When Waterstones opened its first US store, in 1991, the historian Robert Massie told a packed Boston audience at one of our first events: "You do realise how lucky you are, having the best bookseller in the world on your doorstep?" These sentiments, echoed time and again, illustrate the affection authors reserved for a company that cared about the crucial relationship between booksellers and writers.
The Waterstones revolution changed the industry dramatically, but the devotion of authors was not universally shared by publishers, some of which believed the company was exploiting its dominance to squeeze them on trade terms.
Now, as Amazon stomps around like Godzilla, publishers must look back on Waterstones as a pussy cat by comparison. The online retailer's ruckus with Hachette, the publishing giant, is just the latest example of Amazon's beastliness. Amazon wants Hachette to cut its ebook prices; it also wants a bigger share of that revenue. Hachette wants to set its own prices. Jeff Bezos's company is pressuring Hachette to try to bring it into line: refusing to sell key new titles; selling others at uncompetitive prices; increasing delivery times. Coming from a company that has made "customer first" its mantra, it seems more than usually cavalier.
Bezos and Amazon are making enemies fast. Last Sunday a group of bestselling writers called Authors United, headed by Douglas Preston, took out a full-page ad in the New York Times.
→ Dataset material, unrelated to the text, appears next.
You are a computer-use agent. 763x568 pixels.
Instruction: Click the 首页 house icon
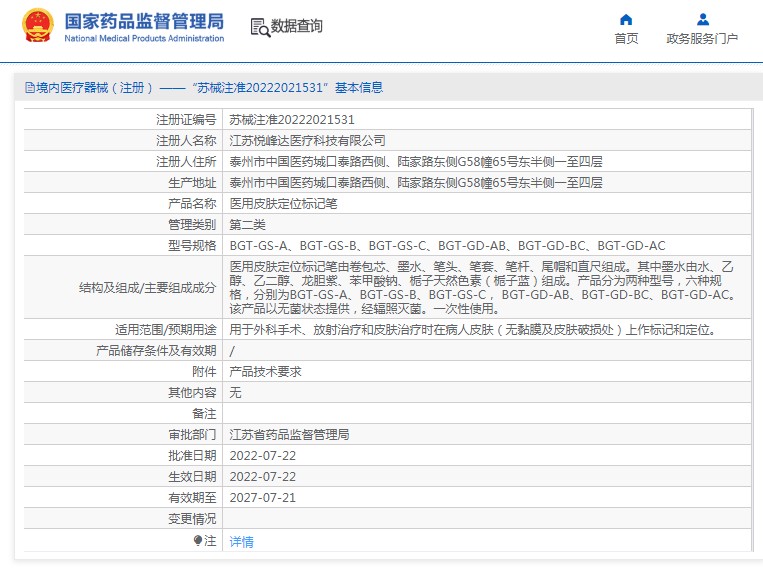point(626,19)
An open letter calling on Amazon "to stop harming the livelihood of the authors on whom it has built its business", it was signed by more than 900 writers, including Stephen King and Donna Tartt.
That books are more than products seems to have escaped Amazon’s attention. Consumers consume products, with price and convenience as the key drivers; in this world, Amazon is retail nirvana. But the book industry has always relied on a freemasonry of kindred spirits that blended creative and entrepreneurial skills in a congenial synthesis.
Can Amazon afford to alienate influential writers? Maybe it can. The retailer has retaliated with its own group, Readers United, calling on readers to pressure Hachette.
Bezos likes to say that “Amazon didn’t happen to the book business: the future happened to the book business.” Amazon is the present, but whether it’s the future remains to be seen. It’s hard to imagine how its crude hegemonism can continue without more damaging blowback.